Les orientations données par l’administration américaine, surtout à partir du second mandat de Trump, marquent l’évolution des missions en Haïti. Sous la bannière America First, Washington a opéré d’importantes coupes dans les programmes humanitaires mondiaux, touchant notamment l’USAID, agence américaine présente en Haïti depuis près de 50 ans. Dans la continuité de cette logique sécuritaire, deux alliances criminelles haïtiennes, Viv Ansanm et Gran Grif, ont été classées comme groupes terroristes par le secrétaire d’État américain Marco Rubio en mai 2025. Si les intentions exactes de cette désignation demeurent floues, Jake Johnston, chercheur au Center for Economic and Policy Research, estime que « cela pourrait fonctionner comme un embargo de facto », en décourageant tout commerce avec Haïti sous peine de sanctions américaines.
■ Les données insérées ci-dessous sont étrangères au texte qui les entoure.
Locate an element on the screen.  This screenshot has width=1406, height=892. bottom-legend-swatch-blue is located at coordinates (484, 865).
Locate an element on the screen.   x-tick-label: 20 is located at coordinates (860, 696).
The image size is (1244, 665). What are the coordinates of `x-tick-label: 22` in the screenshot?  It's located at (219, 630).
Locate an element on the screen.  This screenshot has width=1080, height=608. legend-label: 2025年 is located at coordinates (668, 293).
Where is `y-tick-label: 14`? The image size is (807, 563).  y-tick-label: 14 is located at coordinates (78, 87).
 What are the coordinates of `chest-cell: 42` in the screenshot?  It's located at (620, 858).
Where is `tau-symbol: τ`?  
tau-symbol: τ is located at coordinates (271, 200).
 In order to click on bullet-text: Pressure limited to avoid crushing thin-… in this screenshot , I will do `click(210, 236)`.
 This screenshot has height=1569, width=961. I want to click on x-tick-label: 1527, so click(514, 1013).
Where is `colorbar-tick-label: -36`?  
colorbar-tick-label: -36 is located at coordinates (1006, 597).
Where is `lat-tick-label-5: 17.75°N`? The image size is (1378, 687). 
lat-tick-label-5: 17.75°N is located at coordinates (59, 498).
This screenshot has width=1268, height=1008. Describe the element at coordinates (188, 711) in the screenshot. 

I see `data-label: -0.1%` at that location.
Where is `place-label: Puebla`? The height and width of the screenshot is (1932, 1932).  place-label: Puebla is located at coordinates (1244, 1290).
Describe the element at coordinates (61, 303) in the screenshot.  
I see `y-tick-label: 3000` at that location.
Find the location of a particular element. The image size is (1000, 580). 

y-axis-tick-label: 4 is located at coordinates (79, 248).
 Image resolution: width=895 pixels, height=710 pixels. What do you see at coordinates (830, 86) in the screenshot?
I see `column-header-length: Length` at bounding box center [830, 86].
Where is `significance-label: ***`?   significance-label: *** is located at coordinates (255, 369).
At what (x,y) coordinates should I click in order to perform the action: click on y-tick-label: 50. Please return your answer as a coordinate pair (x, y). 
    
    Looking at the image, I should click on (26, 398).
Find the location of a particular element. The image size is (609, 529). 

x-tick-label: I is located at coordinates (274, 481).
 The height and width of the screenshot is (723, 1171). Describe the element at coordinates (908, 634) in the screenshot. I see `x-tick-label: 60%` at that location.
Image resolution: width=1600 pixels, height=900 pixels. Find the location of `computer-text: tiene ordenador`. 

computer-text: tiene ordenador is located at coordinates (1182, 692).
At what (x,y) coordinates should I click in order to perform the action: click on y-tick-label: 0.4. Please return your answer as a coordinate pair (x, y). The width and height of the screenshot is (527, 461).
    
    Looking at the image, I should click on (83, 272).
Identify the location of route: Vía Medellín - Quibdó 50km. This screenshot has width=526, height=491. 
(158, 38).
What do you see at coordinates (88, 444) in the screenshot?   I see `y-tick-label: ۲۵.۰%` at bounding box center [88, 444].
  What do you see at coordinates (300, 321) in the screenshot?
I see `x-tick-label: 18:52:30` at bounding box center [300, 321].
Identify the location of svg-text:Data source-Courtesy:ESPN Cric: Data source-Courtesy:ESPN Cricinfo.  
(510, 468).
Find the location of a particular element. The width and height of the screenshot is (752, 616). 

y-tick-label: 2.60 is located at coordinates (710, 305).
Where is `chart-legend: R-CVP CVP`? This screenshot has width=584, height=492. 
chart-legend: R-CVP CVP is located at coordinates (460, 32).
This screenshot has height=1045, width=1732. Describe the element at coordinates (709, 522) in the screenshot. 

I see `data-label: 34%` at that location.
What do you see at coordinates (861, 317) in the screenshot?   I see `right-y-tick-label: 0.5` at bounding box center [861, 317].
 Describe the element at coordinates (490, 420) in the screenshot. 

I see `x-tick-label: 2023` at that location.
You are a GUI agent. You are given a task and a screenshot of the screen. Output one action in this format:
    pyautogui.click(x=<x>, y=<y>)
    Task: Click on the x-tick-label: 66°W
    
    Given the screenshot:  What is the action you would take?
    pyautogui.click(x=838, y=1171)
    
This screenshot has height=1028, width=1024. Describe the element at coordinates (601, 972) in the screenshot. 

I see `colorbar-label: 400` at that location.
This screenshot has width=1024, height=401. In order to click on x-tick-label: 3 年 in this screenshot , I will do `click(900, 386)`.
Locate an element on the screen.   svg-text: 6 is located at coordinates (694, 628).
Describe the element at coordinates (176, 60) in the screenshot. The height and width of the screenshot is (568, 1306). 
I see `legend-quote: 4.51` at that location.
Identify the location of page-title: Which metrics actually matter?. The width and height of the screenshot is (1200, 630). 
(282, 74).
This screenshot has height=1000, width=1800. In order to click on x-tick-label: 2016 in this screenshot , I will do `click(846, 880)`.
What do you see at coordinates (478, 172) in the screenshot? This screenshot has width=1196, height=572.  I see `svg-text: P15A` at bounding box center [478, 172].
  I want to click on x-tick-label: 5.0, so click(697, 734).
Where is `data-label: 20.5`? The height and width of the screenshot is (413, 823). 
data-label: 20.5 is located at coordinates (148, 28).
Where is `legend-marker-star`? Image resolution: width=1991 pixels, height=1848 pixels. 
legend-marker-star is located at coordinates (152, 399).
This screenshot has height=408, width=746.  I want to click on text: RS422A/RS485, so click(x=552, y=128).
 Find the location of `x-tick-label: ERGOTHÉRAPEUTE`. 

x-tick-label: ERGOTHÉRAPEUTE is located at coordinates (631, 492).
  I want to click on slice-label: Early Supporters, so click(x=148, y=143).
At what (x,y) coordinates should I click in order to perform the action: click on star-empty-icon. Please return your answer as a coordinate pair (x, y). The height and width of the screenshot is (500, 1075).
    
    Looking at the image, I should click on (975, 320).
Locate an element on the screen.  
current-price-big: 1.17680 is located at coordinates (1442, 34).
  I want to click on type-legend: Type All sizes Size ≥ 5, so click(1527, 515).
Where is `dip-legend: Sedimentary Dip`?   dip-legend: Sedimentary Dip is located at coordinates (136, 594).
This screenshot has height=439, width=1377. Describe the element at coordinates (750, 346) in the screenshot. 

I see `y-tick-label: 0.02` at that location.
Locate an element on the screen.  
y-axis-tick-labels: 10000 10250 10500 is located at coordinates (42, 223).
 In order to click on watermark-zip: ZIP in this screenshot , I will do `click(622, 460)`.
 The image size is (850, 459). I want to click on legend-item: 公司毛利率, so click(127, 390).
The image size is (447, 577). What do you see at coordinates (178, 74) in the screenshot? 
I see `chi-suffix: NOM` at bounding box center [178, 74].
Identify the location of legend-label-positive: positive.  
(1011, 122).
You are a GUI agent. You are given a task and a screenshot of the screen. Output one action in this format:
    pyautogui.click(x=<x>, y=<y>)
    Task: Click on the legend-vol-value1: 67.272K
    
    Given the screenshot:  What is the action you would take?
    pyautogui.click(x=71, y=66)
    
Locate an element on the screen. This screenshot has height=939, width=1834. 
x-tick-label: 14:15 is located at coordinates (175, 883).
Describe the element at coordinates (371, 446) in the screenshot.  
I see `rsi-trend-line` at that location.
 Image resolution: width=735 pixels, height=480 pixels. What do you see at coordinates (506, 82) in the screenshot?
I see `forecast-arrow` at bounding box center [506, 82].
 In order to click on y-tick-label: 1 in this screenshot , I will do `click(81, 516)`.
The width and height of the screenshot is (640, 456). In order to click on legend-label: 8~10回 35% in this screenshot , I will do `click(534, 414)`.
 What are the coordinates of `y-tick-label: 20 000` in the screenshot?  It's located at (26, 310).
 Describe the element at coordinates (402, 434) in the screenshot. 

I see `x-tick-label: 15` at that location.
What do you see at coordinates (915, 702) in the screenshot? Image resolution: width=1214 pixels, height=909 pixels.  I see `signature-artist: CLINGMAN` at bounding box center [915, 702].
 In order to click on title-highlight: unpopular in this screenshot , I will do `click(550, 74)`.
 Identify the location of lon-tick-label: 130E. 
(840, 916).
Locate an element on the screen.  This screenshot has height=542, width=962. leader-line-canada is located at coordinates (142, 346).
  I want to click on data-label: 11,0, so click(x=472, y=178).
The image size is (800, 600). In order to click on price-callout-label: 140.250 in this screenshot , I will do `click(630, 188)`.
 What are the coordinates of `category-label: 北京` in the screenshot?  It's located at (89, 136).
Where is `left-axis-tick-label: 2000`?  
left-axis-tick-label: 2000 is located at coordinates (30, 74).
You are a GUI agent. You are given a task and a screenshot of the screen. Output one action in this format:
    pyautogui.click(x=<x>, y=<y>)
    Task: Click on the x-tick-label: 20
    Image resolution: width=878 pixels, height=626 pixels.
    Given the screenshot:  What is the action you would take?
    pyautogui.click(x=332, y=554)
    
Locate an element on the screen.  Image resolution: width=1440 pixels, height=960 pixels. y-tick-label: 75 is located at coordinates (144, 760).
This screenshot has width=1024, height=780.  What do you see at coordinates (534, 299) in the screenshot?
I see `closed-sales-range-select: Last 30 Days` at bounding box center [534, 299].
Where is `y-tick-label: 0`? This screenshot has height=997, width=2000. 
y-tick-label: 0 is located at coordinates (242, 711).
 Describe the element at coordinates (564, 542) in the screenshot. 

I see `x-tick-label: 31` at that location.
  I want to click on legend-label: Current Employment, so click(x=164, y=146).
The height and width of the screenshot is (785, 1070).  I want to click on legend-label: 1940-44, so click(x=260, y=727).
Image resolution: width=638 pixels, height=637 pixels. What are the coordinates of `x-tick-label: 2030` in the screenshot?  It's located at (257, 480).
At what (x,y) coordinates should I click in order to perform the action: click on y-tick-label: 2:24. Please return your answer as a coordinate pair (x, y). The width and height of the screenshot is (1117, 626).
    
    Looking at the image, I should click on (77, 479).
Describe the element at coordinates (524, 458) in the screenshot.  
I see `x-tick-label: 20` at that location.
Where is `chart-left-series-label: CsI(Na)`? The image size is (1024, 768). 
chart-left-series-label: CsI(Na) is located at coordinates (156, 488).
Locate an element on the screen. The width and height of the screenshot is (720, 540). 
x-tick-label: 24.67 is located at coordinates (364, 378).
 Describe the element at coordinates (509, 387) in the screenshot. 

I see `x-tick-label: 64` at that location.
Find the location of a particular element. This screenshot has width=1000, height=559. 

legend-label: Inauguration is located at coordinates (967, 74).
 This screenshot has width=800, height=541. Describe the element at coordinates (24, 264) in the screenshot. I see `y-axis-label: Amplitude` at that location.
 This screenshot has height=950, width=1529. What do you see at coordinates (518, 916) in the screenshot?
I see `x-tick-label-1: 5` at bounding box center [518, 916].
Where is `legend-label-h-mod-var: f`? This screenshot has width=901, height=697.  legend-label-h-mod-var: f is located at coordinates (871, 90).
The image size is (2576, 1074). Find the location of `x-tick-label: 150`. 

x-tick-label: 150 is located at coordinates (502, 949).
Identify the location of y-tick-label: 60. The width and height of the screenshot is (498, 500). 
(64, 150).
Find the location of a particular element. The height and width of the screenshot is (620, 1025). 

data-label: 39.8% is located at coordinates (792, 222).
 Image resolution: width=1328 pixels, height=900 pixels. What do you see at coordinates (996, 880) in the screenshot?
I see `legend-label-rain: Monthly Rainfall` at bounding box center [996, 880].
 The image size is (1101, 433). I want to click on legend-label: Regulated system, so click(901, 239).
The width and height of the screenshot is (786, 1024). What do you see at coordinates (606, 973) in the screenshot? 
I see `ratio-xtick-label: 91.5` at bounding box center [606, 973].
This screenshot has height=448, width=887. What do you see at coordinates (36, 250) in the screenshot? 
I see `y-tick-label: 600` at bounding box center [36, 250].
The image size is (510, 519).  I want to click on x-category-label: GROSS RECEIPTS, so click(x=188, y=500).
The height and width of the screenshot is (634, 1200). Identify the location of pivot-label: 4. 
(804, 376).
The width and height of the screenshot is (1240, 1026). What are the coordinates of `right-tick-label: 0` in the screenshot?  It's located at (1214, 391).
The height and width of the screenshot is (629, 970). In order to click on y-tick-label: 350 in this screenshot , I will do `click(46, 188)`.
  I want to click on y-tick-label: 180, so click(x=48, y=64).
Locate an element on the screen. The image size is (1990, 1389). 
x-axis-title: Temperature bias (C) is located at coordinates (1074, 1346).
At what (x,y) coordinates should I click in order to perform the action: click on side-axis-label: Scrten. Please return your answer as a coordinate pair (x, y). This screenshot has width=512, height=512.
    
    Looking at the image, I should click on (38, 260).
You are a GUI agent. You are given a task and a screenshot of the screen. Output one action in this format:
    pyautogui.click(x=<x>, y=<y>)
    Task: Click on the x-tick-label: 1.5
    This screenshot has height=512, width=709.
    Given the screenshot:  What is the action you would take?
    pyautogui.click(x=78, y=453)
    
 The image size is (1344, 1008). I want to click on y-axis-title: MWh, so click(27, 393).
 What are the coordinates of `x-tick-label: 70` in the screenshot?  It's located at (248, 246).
Depuis août 2025, les États-Unis, avec l’appui du Panama, cherchent à convaincre le Conseil de sécurité de l’ONU et l’OEA de mettre sur pied une Force de répression des gangs (FGR) pour remplacer la MMAS. La FGR disposerait d’un mandat élargi et d’une autonomie supérieure à celle de la police haïtienne. Les pays d’Amérique latine restent silencieux face à cette initiative ; certains dirigeants, tels que Luiz Inácio Lula da Silva (Brésil) et Gustavo Petro (Colombie), se montrent réticents à soutenir une nouvelle intervention dirigée par Washington dans la région. La création d’une telle force armée soulève de nombreuses interrogations, car elle privilégie une réponse militaire plutôt que le traitement des causes structurelles de la crise. Comme le rappellent les chercheurs américains Christopher Shell et Zuri Linetsky, une approche durable doit aussi passer par le blocage du trafic d’armes en provenance des États-Unis et par le renforcement de programmes d’aide humanitaire destinés à soutenir la population haïtienne.